Au début du mois d'avril 2002, la probabilité du licenciement collectif était encore bien trop incertaine.

Ainsi, il y a lieu de conclure qu'au début du mois d'avril 2002, (la défenderesse) a évalué les cotisations probables du deuxième trimestre en bon père de famille. Elle est restée dans les limites des dispositions de l'article 34 de l'arrêté royal du 28 novembre 1969. Cet article n'a pas été violé.

La correction de (la défenderesse) ressort également du fait que, par mesure de prudence, elle a porté le montant des provisions mensuelles de 40.000 euros à 50.000 euros alors que, strictement parlant, cette mesure n'était pas nécessaire.

En ce qui concerne le deuxième trimestre de 2002, (la défenderesse) a rempli les obligations qui lui incombent en vertu de l'article 34 de l'arrêté royal du 28 novembre 1969.

Par l'article 34 précité, le législateur accorde à l'employeur la possibilité de déroger à la règle générale. Il confie l'appréciation de cette opportunité à l'employeur. En d'autres termes, il appartient à l'employeur de décider s'il déroge à la règle générale. Le législateur a clairement utilisé les termes « est autorisé ». L'employeur qui applique la dérogation a intérêt à évaluer les cotisations probables du trimestre en cours le plus exactement possible. En effet, le législateur a prévu à l'article 54 de l'arrêté royal du 28 novembre 1969 la sanction de la majoration des cotisations en cas d'insuffisance des provisions ainsi évaluées par l'employeur. Tel est le risque couru par l'employeur qui déroge à la règle générale en application de l'article 34 de l'arrêté royal du 28 novembre 1969.
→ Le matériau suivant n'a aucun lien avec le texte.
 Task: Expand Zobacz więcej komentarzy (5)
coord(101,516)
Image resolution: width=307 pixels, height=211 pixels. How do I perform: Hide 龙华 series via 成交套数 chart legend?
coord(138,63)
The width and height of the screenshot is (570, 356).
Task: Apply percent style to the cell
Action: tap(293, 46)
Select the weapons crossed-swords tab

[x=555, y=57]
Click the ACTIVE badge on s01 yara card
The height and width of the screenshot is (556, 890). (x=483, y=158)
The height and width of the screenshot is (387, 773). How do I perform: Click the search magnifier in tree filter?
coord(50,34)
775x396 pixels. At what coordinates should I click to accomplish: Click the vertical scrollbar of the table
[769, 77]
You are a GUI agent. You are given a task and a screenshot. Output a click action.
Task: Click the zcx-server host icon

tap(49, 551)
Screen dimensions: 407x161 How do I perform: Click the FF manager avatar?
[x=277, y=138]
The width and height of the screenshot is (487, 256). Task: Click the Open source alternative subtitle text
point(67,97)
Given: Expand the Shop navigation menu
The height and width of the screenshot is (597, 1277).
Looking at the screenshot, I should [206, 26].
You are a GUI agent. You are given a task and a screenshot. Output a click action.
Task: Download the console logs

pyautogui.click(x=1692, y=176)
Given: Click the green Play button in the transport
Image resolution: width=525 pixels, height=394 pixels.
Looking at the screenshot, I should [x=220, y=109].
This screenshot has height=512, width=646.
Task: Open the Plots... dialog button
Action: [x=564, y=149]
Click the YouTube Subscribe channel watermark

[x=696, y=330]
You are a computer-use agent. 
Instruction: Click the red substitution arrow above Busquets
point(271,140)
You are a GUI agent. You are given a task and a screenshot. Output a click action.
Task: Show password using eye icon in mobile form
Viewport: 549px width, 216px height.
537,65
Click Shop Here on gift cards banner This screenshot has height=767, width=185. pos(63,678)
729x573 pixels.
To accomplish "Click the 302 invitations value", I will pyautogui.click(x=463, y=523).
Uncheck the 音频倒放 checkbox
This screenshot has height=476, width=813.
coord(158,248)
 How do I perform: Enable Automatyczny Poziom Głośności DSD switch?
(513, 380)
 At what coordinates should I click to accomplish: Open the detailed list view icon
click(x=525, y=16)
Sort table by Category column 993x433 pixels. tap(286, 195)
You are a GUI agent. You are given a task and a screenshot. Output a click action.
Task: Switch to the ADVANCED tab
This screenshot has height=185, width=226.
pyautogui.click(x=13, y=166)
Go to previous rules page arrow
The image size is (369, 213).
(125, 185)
Il est manifeste qu'en l'espèce, les provisions mensuelles évaluées par (la défenderesse) pour le deuxième trimestre de 2002 sont insuffisantes. Elles sont en effet inférieures à trente pour cent des cotisations finalement dues pour ce trimestre.

La cause en est que les implications financières du licenciement collectif de treize travailleurs et, notamment, du paiement immédiat des indemnités de congé, n'ont été connues qu'aux tout derniers jours du deuxième trimestre de 2002.

Ce 'deus ex machina' a influé sur tous les calculs de provisions auxquels l'employeur, (en l'espèce, la défenderesse) s'est risqué. Tel est le revers de la médaille lorsqu'il déroge au régime des provisions réglé à l'article 34 de l'arrêté royal du 28 novembre 1969.

Le texte de la loi ('en cas d'insuffisance des provisions ainsi payées') ne permet pas qu'il soit obvié à 'l'insuffisance' par la voie de ses causes, en l'espèce, le 'deus ex machina' précité. Le texte de la loi est formel : dès qu'il apparaît que les provisions sont insuffisantes, pour quelque cause que se soit, la sanction prévue par le législateur est applicable et donne en principe lieu à l'imputation de la majoration des cotisations prévue à l'article 54 de l'arrêté royal du 28 novembre 1969.

Toutefois, le problème en l'espèce est que (le demandeur) ne réclame pas la majoration des cotisations et qu'en conséquence, celle-ci ne fait pas l'objet de la contestation.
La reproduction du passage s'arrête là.